··· EXCERPTED TEXT ···

Whittell High School experiments with biomedical program | TahoeDailyTribune.com

Whittell High School experiments with biomedical program

Jack Barnwell
George Whittell High School freshman Alize Hernandez drops a chemical solution into a tube as part of a DNA cell experiment in her biomedical class on Thursday, Oct. 8. Whittell High School launched a pilot biomedical class this year to explore it as a career technical education option for students.
Jack Barnwell / Tahoe Daily Tribune |

ZEPHYR COVE — Seven Whittell High School freshmen gathered around lab equipment to study DNA during a Thursday, Oct. 8, biomedical class.

The students’ first order of business was to swish Gatorade in their mouths. Then they collected cell samples using a cheek swab.

The exercise is part of Whittell High’s biomedical pilot program, which adds a second Career and Technical education option for students. Douglas High School in Minden, Nev., and South Tahoe High School both offer students career-focused courses as well, while Whittell already has a culinary program.

··· DATA EXTRACTS ···

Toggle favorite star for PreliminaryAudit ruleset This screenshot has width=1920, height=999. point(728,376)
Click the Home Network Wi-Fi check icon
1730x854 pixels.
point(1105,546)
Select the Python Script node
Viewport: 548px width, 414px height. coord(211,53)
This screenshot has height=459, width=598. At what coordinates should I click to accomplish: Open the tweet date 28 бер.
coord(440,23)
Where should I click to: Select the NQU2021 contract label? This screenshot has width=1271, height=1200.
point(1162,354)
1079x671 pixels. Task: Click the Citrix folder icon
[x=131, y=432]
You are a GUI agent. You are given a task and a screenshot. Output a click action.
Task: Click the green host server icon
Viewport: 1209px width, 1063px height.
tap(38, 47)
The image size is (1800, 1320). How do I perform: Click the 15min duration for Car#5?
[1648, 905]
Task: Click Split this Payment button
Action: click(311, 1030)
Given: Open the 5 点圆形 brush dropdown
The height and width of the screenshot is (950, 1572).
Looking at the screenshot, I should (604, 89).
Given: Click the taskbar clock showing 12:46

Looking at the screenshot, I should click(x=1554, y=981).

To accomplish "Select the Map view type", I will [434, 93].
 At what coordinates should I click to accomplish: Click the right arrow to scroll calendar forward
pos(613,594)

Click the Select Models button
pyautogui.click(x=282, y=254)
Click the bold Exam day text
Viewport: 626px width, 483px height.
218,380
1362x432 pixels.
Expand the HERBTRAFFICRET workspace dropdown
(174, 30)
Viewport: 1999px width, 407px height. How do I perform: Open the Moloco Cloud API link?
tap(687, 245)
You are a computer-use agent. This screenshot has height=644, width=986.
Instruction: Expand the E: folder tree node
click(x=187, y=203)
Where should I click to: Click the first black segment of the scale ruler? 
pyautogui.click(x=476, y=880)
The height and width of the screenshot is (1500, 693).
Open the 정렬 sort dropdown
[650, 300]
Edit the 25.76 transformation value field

···

### EXERCISES TO COMPLETE
A. Using the article above on Whittell High's biomedical class, answer each question:
(i) How many freshmen gathered around the lab equipment?
(ii) What did the students swish in their mouths first?
(iii) Which program did Whittell already have before the biomedical pilot?
B. Based on the article above on Whittell High's biomedical class, does each statement agree with it? Give yes or no with the deciding words quoted.
(i) Alize Hernandez is a sophomore at Whittell High School.
(ii) The students collected cell samples with a cheek swab.
(iii) Douglas High School is in Minden, Nev.

### SOLVED TASKS
A.
(i) Seven.
(ii) Gatorade.
(iii) A culinary program.

B.
(i) No: "George Whittell High School freshman Alize Hernandez"
(ii) Yes: "Then they collected cell samples using a cheek swab."
(iii) Yes: "Douglas High School in Minden, Nev."